Das duale Ausbildungssystem in Deutschland ist beispielgebend in Europa. So weit waren sich die Teilnehmer und Referenten auf der DEQA-VET-Jahrestagung 2011 am 26. Oktober 2011 einig. Aber wie ist es um die Absicherung und Kontrolle von Qualität bestellt? Und welche Anforderungen bringt das zusammenwachsende Europa für das deutsche Ausbildungssystem?

Es dürfte nicht häufig vorkommen, dass eine Tagung durch ein aktuelles Ereignis so überschattet wird - und die Teilnehmerinnen und Teilnehmer dann zu einer solch fast einhelligen Kritik veranlasst - wie durch den Beschluss der Kultusministerkonferenz vom 20. Oktober 2011, dem Abitur eine höhere Wertigkeit zuzumessen als den Berufsabschlüssen.

Auf der Jahrestagung 2011 der Deutschen Referenzstelle für Qualitätssicherung in der beruflichen Bildung (DEQA-VET) am 26. Oktober 2011 im Bundesinstitut für Berufsbildung (BIBB) in Bonn zog sich die Kritik an diesem Beschluss wie ein roter Faden durch den Tag. Selbst Wolfgang Kreher vom Hessischen Kultusministerium, der als Ländervertreter qua persona die KMK-Beschlüsse eigentlich hätte verteidigen müssen, signalisierte sein Unwohlsein mit der Entscheidung, die Holger Schwannecke, Generalsekretär des Zentralverbandes des Deutschen Handwerks, in der Vorwoche bereits als einen „Generalangriff auf die duale Berufsausbildung“ bezeichnet hatte.

Die Akteure der Bundesregierung, der Wirtschaft, der Gewerkschaften und der Wissenschaft, welche an der Erarbeitung eines „Deutschen Qualifikationsrahmens“ beteiligt sind, plädieren für eine gleichwertige Einstufung der dualen Berufsausbildung und des Abiturs. Beide sollten auf einer achtstufigen Skala auf Stufe vier angesiedelt sein. Die Kultusministerinnen und -minister hatten nun allerdings beschlossen, das Abitur auf Stufe fünf, die Lehre dagegen - von Ausnahmen abgesehen - nur auf Stufe vier oder drei einzutragen.

- - -

→ Die Aufgaben:
1. Prüfe für jede Aussage, ob sie mit dem Quellenauszug übereinstimmt, und belege dein Ja oder Nein mit den entscheidenden Worten, wörtlich zitiert. (a) Die Jahrestagung fand im Bundesinstitut für Berufsbildung in Bonn statt. (b) Wolfgang Kreher verteidigte den Beschluss der Kultusministerkonferenz ohne Vorbehalt. (c) Die Kultusministerkonferenz beschloss, das Abitur auf Stufe vier einzutragen.
2. Gib die Passage aus dem Quellenauszug von „Das duale Ausbildungssystem“ bis „als den Berufsabschlüssen.“ wortgetreu wieder.

→ Angezeigte Informationen:
- - -

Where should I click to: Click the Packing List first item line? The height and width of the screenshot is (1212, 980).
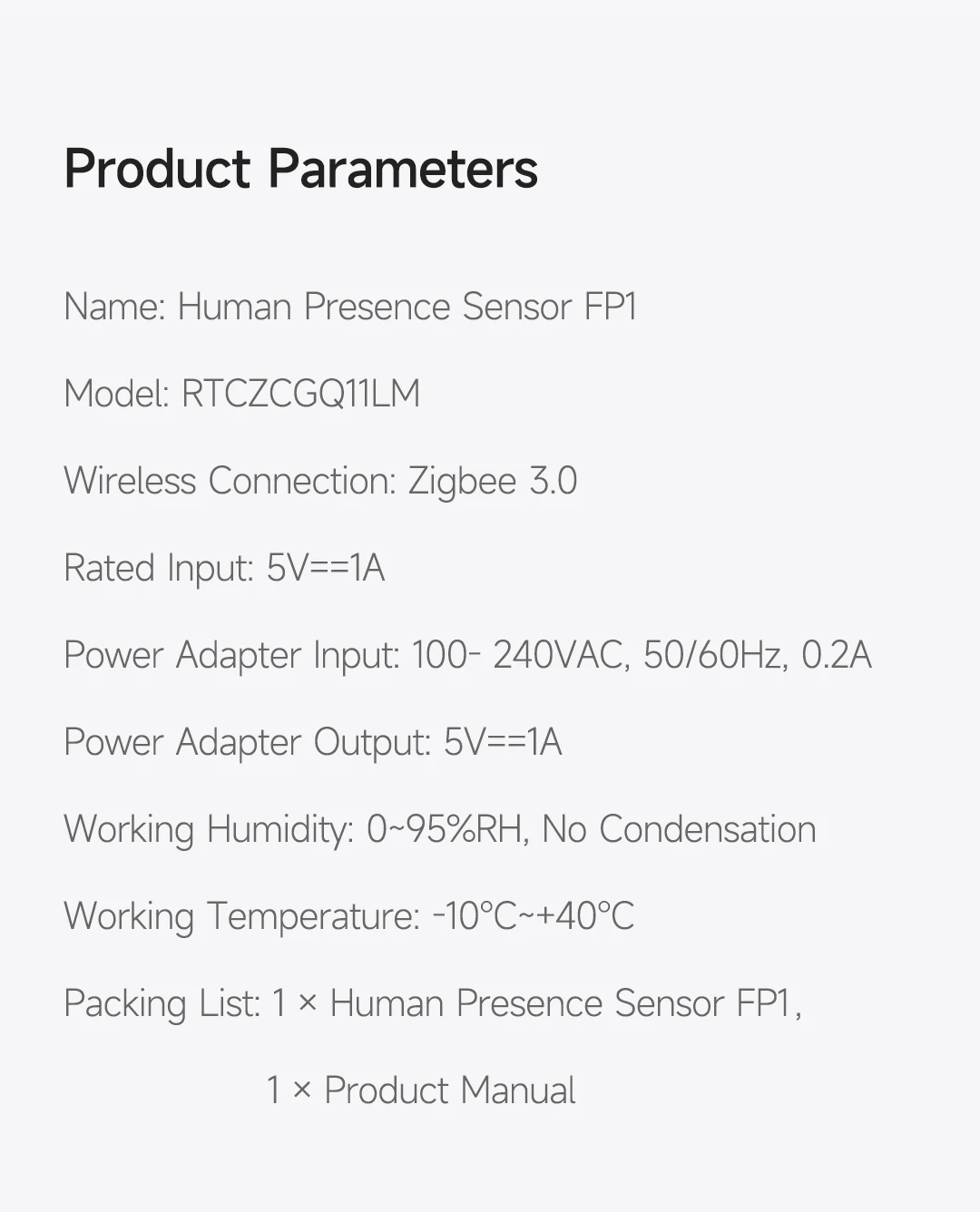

- - -

→ Die Lösungen:
1.
(a) Ja: „am 26. Oktober 2011 im Bundesinstitut für Berufsbildung (BIBB) in Bonn“
(b) Nein: „signalisierte sein Unwohlsein mit der Entscheidung“
(c) Nein: „das Abitur auf Stufe fünf“

2.
Das duale Ausbildungssystem in Deutschland ist beispielgebend in Europa. So weit waren sich die Teilnehmer und Referenten auf der DEQA-VET-Jahrestagung 2011 am 26. Oktober 2011 einig. Aber wie ist es um die Absicherung und Kontrolle von Qualität bestellt? Und welche Anforderungen bringt das zusammenwachsende Europa für das deutsche Ausbildungssystem?

Es dürfte nicht häufig vorkommen, dass eine Tagung durch ein aktuelles Ereignis so überschattet wird - und die Teilnehmerinnen und Teilnehmer dann zu einer solch fast einhelligen Kritik veranlasst - wie durch den Beschluss der Kultusministerkonferenz vom 20. Oktober 2011, dem Abitur eine höhere Wertigkeit zuzumessen als den Berufsabschlüssen.